About 26% of children in Kenya are stunted from malnutrition. Poor nutrition in early life irreversibly impacts brain development, affecting learning and future productivity.
Primarily because of high levels of stunting, Kenya has a human capital score of 0.55 according to the World Bank. This means that a child born in the country today is likely to achieve only half of his or her potential.
While the incidence, prevalence, and distribution of stunting are well documented, knowing why stunting rates remain high is essential for designing interventions and policies to reduce stunting.
Getting It Right! Improving Kenya’s Human Capital By Reducing Stunting provides a deeper understanding of stunting from a household perspective and points to possible pathways for addressing it.
Stunting is a sign of deeper socioeconomic challenges in the household and the community at large. Stunting is compounded by multifaceted complexities in the households, e.g., larger-than-average family size indicating poor access to family planning, gender parity including decisionmaking dynamics skewed against women, limited access to formal education for the other siblings (and even the parents), limited to no access to social safety nets, and many people living below the poverty line.
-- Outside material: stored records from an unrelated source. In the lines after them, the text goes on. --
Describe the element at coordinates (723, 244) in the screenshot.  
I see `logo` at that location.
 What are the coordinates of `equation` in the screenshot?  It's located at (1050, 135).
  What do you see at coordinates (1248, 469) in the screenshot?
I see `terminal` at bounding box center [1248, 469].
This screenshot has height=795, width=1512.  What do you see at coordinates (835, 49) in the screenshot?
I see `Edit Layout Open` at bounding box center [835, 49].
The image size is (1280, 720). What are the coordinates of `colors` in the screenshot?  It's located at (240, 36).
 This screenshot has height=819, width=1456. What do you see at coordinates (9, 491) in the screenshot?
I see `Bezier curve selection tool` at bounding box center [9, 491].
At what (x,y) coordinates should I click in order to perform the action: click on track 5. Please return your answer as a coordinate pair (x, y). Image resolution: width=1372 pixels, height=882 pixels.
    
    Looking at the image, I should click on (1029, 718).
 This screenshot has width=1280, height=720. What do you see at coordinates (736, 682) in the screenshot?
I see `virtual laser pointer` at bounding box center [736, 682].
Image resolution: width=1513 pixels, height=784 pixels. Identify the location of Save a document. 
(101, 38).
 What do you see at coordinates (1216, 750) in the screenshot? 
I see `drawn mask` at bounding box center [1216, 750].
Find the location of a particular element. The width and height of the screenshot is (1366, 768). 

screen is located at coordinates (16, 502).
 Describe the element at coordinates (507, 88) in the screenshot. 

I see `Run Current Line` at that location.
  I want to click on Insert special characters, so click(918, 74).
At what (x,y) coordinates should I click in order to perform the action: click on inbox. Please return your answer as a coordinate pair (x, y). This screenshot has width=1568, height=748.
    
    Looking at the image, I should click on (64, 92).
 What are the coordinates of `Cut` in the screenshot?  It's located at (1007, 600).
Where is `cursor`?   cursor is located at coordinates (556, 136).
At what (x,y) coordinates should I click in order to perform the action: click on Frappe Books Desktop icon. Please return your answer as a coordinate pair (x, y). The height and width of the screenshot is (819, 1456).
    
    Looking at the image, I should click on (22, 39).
The research underscores the importance of understanding a household as a wholly functional unit with interdependent parts as opposed to the siloed approach that many institutions take.
The report was prepared by Timothy Abuya, Population Council Kenya, and Wangari Ng’ang’a, Kenya’s Presidential Policy and Strategy Unit (PASU), with contributions and recommendations from community leaders and national and county executives in Kwale, West Pokot, Nakuru, Nyandarua, and Nairobi counties.